▼▼▼
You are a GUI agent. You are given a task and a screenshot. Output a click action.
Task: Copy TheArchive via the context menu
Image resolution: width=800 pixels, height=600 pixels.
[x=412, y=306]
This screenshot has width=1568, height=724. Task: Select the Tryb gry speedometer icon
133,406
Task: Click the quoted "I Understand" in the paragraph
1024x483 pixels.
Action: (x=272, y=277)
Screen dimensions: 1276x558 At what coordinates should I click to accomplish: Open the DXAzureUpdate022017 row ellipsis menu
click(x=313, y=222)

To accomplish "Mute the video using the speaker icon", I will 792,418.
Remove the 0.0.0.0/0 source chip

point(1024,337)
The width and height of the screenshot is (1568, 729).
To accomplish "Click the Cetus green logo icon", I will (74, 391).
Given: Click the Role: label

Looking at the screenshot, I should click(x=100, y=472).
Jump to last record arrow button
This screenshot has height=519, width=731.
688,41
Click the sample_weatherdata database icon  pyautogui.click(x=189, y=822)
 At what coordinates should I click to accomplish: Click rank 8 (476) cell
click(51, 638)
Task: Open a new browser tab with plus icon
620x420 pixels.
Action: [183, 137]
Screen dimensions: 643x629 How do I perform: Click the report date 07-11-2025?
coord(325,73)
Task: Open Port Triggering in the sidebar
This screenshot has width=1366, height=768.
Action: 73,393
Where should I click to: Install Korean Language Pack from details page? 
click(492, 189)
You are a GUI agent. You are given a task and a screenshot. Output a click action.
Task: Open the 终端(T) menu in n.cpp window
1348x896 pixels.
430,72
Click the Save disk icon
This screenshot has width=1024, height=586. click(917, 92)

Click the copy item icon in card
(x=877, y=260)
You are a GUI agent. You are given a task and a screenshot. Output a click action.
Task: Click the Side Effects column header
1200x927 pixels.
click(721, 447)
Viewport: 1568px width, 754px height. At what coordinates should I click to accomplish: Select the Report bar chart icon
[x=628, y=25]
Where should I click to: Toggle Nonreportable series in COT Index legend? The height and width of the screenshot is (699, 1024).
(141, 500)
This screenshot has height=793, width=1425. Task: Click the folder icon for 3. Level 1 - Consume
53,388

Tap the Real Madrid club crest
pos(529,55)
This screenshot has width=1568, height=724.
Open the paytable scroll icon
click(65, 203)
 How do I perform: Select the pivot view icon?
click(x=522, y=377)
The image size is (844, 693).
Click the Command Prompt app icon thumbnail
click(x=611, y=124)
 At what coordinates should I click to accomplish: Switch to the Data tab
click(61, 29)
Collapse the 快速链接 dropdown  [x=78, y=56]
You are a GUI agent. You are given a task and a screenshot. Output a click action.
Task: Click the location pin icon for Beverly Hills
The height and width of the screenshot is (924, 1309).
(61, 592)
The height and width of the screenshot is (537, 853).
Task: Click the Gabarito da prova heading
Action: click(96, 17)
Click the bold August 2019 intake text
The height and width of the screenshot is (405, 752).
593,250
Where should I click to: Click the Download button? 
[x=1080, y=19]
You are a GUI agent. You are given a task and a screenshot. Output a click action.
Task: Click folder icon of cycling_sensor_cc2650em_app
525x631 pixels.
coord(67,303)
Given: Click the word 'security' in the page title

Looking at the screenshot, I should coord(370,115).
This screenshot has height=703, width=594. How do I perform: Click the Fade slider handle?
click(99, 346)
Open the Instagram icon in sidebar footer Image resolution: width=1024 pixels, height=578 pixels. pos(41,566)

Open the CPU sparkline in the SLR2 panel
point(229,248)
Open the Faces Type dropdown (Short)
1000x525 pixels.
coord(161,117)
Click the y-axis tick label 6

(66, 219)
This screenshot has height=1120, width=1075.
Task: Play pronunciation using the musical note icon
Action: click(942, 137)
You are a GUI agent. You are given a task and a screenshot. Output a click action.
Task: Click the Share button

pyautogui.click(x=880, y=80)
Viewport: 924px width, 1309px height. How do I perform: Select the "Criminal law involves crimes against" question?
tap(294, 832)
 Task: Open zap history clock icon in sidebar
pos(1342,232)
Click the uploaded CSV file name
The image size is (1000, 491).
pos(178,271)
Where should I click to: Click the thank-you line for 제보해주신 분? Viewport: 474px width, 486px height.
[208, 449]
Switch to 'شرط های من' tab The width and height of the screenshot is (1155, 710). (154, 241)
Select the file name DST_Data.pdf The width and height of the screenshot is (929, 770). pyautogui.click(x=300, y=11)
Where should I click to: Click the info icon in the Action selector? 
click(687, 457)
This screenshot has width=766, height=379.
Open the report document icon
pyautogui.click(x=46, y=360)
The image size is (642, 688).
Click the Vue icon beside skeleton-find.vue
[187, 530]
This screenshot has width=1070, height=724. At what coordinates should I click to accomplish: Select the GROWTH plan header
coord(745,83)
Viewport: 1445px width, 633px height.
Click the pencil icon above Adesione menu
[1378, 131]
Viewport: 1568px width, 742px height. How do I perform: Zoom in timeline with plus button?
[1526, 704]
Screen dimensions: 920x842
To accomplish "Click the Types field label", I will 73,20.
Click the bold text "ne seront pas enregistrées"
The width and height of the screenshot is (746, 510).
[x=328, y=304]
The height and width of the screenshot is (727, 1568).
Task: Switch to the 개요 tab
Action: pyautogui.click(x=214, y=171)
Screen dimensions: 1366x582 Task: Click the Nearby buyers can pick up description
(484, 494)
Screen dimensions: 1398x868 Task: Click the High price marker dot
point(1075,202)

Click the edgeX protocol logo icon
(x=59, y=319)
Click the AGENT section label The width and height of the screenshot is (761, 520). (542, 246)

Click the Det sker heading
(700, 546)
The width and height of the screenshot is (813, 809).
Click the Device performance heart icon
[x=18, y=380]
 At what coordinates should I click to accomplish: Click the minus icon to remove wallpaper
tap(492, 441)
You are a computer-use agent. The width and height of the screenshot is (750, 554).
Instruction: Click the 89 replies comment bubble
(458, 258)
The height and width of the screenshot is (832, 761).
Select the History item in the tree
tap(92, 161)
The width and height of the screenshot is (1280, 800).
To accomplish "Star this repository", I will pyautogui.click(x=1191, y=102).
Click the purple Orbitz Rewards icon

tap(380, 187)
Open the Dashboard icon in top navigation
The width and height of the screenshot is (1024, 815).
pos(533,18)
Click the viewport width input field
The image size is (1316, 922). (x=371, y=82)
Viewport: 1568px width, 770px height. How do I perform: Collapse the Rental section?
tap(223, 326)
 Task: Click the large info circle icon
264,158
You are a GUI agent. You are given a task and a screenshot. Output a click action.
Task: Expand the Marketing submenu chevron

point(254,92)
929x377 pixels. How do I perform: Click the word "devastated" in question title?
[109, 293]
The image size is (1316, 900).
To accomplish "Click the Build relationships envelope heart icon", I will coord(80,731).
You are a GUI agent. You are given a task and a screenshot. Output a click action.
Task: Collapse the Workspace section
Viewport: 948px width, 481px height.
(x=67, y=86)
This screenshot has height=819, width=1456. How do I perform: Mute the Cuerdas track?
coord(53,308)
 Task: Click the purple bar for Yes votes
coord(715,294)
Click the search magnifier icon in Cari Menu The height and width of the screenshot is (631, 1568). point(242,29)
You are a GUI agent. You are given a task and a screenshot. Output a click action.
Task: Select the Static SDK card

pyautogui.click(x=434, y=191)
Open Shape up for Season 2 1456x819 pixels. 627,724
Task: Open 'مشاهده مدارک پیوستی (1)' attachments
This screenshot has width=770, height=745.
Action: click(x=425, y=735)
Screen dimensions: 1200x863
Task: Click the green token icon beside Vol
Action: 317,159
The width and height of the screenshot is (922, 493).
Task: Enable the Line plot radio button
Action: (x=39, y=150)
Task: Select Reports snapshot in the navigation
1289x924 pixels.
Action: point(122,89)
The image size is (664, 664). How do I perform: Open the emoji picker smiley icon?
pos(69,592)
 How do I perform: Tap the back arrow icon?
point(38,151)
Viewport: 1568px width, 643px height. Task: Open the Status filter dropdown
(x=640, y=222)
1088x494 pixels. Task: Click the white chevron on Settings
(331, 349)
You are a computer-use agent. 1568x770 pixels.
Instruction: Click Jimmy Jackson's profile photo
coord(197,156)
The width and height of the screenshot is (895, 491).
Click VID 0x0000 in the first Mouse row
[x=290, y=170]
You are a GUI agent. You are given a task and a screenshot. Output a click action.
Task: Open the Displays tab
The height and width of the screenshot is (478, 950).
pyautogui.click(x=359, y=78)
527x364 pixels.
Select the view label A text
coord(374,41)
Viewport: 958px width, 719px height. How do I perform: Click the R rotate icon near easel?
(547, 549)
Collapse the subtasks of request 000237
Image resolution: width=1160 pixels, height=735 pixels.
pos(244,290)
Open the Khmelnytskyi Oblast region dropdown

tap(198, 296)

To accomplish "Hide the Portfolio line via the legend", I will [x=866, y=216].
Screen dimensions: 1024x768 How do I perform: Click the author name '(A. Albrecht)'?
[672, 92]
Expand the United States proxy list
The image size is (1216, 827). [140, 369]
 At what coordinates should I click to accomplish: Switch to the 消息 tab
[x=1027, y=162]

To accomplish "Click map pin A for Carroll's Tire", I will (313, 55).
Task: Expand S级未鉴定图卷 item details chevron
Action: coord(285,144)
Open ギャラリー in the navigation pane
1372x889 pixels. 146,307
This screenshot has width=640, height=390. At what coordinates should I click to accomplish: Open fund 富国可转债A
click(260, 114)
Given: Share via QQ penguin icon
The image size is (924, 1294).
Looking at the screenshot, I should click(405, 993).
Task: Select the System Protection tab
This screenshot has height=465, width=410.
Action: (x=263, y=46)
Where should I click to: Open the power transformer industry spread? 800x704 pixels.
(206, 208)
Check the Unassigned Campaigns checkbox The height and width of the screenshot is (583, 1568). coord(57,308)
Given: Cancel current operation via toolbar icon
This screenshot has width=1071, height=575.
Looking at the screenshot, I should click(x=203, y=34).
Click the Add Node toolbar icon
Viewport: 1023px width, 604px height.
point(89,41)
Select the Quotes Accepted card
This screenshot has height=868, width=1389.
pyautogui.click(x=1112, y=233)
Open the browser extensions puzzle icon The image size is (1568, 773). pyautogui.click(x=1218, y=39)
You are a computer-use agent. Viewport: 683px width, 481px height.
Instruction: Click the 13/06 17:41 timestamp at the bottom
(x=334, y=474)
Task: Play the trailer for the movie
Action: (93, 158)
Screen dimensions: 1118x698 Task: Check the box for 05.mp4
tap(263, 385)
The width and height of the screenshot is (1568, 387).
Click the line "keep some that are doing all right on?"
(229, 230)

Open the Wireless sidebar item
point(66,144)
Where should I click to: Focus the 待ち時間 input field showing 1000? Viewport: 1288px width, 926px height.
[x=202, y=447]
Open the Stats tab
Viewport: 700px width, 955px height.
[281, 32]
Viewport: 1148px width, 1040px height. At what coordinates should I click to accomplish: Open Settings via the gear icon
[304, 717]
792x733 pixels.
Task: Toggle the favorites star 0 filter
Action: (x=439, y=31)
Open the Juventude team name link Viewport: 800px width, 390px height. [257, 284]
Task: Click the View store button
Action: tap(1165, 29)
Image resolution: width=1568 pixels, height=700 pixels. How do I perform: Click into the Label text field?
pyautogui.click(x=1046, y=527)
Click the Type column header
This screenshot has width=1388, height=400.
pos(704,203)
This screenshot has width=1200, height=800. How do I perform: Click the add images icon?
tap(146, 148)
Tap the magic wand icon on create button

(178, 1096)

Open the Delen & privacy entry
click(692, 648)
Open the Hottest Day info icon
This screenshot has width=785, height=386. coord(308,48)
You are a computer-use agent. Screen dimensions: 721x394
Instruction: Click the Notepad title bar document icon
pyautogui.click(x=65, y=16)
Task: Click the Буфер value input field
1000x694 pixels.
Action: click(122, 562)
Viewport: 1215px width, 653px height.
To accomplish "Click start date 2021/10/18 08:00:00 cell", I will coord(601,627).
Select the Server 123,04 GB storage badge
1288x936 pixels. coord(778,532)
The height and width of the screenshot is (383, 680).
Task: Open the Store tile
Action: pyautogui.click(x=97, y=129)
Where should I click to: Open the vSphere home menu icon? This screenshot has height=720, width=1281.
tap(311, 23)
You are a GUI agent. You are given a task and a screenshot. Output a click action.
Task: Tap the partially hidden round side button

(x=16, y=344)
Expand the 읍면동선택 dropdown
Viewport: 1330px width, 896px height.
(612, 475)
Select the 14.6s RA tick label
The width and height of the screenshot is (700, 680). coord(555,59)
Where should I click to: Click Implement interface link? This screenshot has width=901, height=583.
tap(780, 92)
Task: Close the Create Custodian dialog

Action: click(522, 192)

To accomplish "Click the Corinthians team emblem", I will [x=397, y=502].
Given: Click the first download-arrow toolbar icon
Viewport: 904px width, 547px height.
▲▲▲
Please copy the lines above from the line with "Task: Open 'مشاهده" up to and including the line with "Task: Open the Displays tab", exactly as written and with nothing else.

• EXPECTED ANSWER:
Task: Open 'مشاهده مدارک پیوستی (1)' attachments
This screenshot has width=770, height=745.
Action: click(x=425, y=735)
Screen dimensions: 1200x863
Task: Click the green token icon beside Vol
Action: 317,159
The width and height of the screenshot is (922, 493).
Task: Enable the Line plot radio button
Action: (x=39, y=150)
Task: Select Reports snapshot in the navigation
1289x924 pixels.
Action: point(122,89)
The image size is (664, 664). How do I perform: Open the emoji picker smiley icon?
pos(69,592)
 How do I perform: Tap the back arrow icon?
point(38,151)
Viewport: 1568px width, 643px height. Task: Open the Status filter dropdown
(x=640, y=222)
1088x494 pixels. Task: Click the white chevron on Settings
(331, 349)
You are a computer-use agent. 1568x770 pixels.
Instruction: Click Jimmy Jackson's profile photo
coord(197,156)
The width and height of the screenshot is (895, 491).
Click VID 0x0000 in the first Mouse row
[x=290, y=170]
You are a GUI agent. You are given a task and a screenshot. Output a click action.
Task: Open the Displays tab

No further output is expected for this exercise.